The program BEAST is only for analysis. You set up the XML file in Beauti to analyse in BEAST. Of course, PartitionFinder will tell you that your dataset evolves under different models than what JModeltest says, because it is testing each of the three bases in the codons separately. I have wracked my brains over how to deal with this, because JModeltest acts as though all the base pairs evolve under the same model, so it averages the models out. There are lots of solutions to try: select the model output by JModeltest for all partitions; select the models output by PartitionFinder for their respective partitions, or select one of each. You can always try all of these options, but the difference is usually slight because the models are usually very similar and BEAST is very clever. I find that selecting the models output by PartitionFinder works best first, but if there are important parameters estimated by JModeltest, you can put those into Beauti under the Priors tab (but don't at first; you may not need to).

When first running the analysis, set only the model that you are using (under "sites"). Do not input any of the values for parameters estimated by JModeltest. You can limit the obscurity of the model by restricting the number of models that JModeltest tests for to 40 (select 5 under "number of substitution schemes"). Then you will only get models that can be implemented easily in BEAST (this is lazy though - you should really test more thoroughly and edit the BEAST XML file, but it doesn't make a huge difference and it takes people like me a very very long time to work out what needs changing, though it's easy enough when you work out how, but then BEAST runs for a few generations and crashes and you can't work out where you made a mistake).

When first running the analysis, set the clock to lognormal relaxed.

Set the MCMC chain to run for 10,000,000 generations.

If you have an outgroup, enforce it under the Taxa tab.

Then run it in BEAST!

When the run is complete, check the trace file.

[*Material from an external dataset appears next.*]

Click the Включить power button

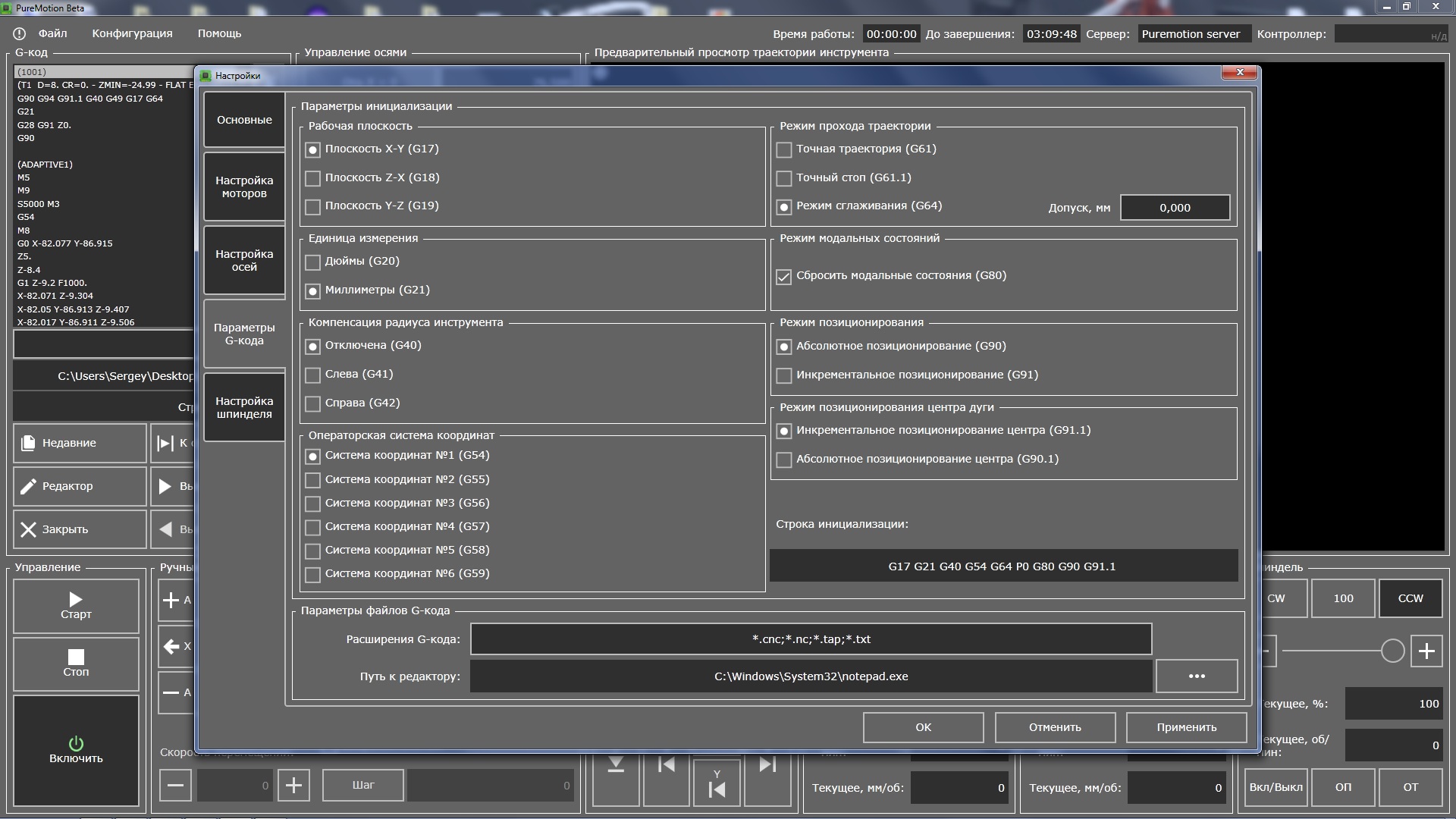pos(76,750)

First check the ucld.stdev prior - if the mean of the estimates is more than one, then a strict clock is not appropriate (in other words, continue with the relaxed clock for now, or try a random clock). If the mean is <1, try a strict clock. If you need to try another clock, do it now and don't change anything else. See what difference (if any) it makes to your ESS.

The ESSs are good and the posterior caterpillar is heading in the right direction, but it appears to be melting in parts which isn't ideal.
This ucld.stdev mean is <1, so I tried random and strict clocks (neither of which improved the ESS, so I stuck with a lognormal relaxed clock - for now).


If you still have low ESS, change the offending priors to normal distributions around the mean, and the mean value should be the one estimated by JModeltest. Run it again. Change one thing at a time only, each time you run the analysis. Checking or unchecking the "Estimate" box next to where you set the clock also makes a huge difference to ESS.

This is a summary of what I have learned so far, in the last few weeks, about BEAST. My learning is a work in progress, so the above is hardly a substitute for advice from people who know what they are talking about. Try it at your own risk! It is a tricky program and help is not easy to find unless you can interpret computer speak (a useful skill in evolutionary biology). But it is very clever and very useful. Also, while an analysis is running, it's like waiting for Father Christmas to come.

If you're reading this because you need some tips with BEAST, message me if you want me to clarify anything (I tried to keep the post short!). If you're reading this for fun...well, surely not.

Good luck, merry Christmas, and I will see you in the new year!